**TASK INSTRUCTIONS:** Write out the full listing below exactly as given.

**PROVIDED ENTRIES:**
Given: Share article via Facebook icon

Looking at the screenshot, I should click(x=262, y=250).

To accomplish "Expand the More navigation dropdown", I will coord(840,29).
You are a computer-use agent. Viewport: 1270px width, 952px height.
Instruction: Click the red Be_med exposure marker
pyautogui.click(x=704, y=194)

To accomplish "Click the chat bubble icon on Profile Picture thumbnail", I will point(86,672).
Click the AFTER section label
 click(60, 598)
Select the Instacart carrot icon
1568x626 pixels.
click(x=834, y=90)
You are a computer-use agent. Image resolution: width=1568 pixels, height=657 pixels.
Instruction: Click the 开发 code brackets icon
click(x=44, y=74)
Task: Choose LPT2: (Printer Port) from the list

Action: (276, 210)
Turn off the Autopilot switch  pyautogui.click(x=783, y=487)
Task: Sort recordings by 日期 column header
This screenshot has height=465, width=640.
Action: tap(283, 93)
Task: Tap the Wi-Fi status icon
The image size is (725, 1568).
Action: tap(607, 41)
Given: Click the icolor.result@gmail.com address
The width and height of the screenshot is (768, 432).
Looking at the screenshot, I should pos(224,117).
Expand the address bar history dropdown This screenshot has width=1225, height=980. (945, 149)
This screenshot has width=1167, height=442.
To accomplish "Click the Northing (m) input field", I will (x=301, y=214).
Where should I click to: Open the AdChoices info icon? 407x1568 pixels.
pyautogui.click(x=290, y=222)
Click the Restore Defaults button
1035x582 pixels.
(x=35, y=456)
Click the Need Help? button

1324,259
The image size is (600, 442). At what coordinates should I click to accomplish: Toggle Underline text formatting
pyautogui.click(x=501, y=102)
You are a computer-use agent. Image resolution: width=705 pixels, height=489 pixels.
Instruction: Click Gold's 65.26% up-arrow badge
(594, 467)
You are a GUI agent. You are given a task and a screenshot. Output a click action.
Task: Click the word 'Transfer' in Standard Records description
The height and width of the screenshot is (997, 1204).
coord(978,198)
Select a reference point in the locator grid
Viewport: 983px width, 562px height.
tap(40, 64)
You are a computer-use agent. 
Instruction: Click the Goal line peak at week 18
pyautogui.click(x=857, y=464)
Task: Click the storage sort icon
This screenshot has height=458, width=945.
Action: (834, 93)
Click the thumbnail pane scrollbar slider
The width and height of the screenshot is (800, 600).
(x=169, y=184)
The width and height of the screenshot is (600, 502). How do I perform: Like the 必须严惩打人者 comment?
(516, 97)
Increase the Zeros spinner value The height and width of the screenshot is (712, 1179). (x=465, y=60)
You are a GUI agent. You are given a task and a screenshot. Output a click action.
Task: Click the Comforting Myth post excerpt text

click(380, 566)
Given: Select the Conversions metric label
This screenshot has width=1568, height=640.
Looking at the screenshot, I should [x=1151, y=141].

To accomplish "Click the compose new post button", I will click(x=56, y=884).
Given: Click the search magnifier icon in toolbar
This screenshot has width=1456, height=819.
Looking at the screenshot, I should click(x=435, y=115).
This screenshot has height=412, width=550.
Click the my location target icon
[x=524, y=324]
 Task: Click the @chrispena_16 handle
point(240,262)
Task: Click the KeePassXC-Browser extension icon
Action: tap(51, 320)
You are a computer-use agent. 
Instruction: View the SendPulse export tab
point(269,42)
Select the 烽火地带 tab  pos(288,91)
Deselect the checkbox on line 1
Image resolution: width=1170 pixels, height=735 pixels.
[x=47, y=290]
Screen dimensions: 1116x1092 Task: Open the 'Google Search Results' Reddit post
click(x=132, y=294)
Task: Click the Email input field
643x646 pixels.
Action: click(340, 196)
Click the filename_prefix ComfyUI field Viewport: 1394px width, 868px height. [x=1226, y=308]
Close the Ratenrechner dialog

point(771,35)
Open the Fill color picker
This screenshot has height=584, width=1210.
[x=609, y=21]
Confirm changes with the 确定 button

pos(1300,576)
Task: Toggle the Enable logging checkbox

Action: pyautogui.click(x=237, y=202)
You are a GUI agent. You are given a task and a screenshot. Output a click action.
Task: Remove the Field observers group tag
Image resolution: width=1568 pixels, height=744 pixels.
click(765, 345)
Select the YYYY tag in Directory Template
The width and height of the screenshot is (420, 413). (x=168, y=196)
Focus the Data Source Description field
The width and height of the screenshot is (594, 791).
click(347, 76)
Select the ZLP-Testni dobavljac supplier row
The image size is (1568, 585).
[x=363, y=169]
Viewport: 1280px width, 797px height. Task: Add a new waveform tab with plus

**ANSWER BOX:**
Given: Share article via Facebook icon

Looking at the screenshot, I should click(x=262, y=250).

To accomplish "Expand the More navigation dropdown", I will coord(840,29).
You are a computer-use agent. Viewport: 1270px width, 952px height.
Instruction: Click the red Be_med exposure marker
pyautogui.click(x=704, y=194)

To accomplish "Click the chat bubble icon on Profile Picture thumbnail", I will point(86,672).
Click the AFTER section label
 click(60, 598)
Select the Instacart carrot icon
1568x626 pixels.
click(x=834, y=90)
You are a computer-use agent. Image resolution: width=1568 pixels, height=657 pixels.
Instruction: Click the 开发 code brackets icon
click(x=44, y=74)
Task: Choose LPT2: (Printer Port) from the list

Action: (276, 210)
Turn off the Autopilot switch  pyautogui.click(x=783, y=487)
Task: Sort recordings by 日期 column header
This screenshot has height=465, width=640.
Action: tap(283, 93)
Task: Tap the Wi-Fi status icon
The image size is (725, 1568).
Action: tap(607, 41)
Given: Click the icolor.result@gmail.com address
The width and height of the screenshot is (768, 432).
Looking at the screenshot, I should pos(224,117).
Expand the address bar history dropdown This screenshot has width=1225, height=980. (945, 149)
This screenshot has width=1167, height=442.
To accomplish "Click the Northing (m) input field", I will (x=301, y=214).
Where should I click to: Open the AdChoices info icon? 407x1568 pixels.
pyautogui.click(x=290, y=222)
Click the Restore Defaults button
1035x582 pixels.
(x=35, y=456)
Click the Need Help? button

1324,259
The image size is (600, 442). At what coordinates should I click to accomplish: Toggle Underline text formatting
pyautogui.click(x=501, y=102)
You are a computer-use agent. Image resolution: width=705 pixels, height=489 pixels.
Instruction: Click Gold's 65.26% up-arrow badge
(594, 467)
You are a GUI agent. You are given a task and a screenshot. Output a click action.
Task: Click the word 'Transfer' in Standard Records description
The height and width of the screenshot is (997, 1204).
coord(978,198)
Select a reference point in the locator grid
Viewport: 983px width, 562px height.
tap(40, 64)
You are a computer-use agent. 
Instruction: Click the Goal line peak at week 18
pyautogui.click(x=857, y=464)
Task: Click the storage sort icon
This screenshot has height=458, width=945.
Action: (834, 93)
Click the thumbnail pane scrollbar slider
The width and height of the screenshot is (800, 600).
(x=169, y=184)
The width and height of the screenshot is (600, 502). How do I perform: Like the 必须严惩打人者 comment?
(516, 97)
Increase the Zeros spinner value The height and width of the screenshot is (712, 1179). (x=465, y=60)
You are a GUI agent. You are given a task and a screenshot. Output a click action.
Task: Click the Comforting Myth post excerpt text

click(380, 566)
Given: Select the Conversions metric label
This screenshot has width=1568, height=640.
Looking at the screenshot, I should [x=1151, y=141].

To accomplish "Click the compose new post button", I will click(x=56, y=884).
Given: Click the search magnifier icon in toolbar
This screenshot has width=1456, height=819.
Looking at the screenshot, I should click(x=435, y=115).
This screenshot has height=412, width=550.
Click the my location target icon
[x=524, y=324]
 Task: Click the @chrispena_16 handle
point(240,262)
Task: Click the KeePassXC-Browser extension icon
Action: tap(51, 320)
You are a computer-use agent. 
Instruction: View the SendPulse export tab
point(269,42)
Select the 烽火地带 tab  pos(288,91)
Deselect the checkbox on line 1
Image resolution: width=1170 pixels, height=735 pixels.
[x=47, y=290]
Screen dimensions: 1116x1092 Task: Open the 'Google Search Results' Reddit post
click(x=132, y=294)
Task: Click the Email input field
643x646 pixels.
Action: click(340, 196)
Click the filename_prefix ComfyUI field Viewport: 1394px width, 868px height. [x=1226, y=308]
Close the Ratenrechner dialog

point(771,35)
Open the Fill color picker
This screenshot has height=584, width=1210.
[x=609, y=21]
Confirm changes with the 确定 button

pos(1300,576)
Task: Toggle the Enable logging checkbox

Action: pyautogui.click(x=237, y=202)
You are a GUI agent. You are given a task and a screenshot. Output a click action.
Task: Remove the Field observers group tag
Image resolution: width=1568 pixels, height=744 pixels.
click(765, 345)
Select the YYYY tag in Directory Template
The width and height of the screenshot is (420, 413). (x=168, y=196)
Focus the Data Source Description field
The width and height of the screenshot is (594, 791).
click(347, 76)
Select the ZLP-Testni dobavljac supplier row
The image size is (1568, 585).
[x=363, y=169]
Viewport: 1280px width, 797px height. Task: Add a new waveform tab with plus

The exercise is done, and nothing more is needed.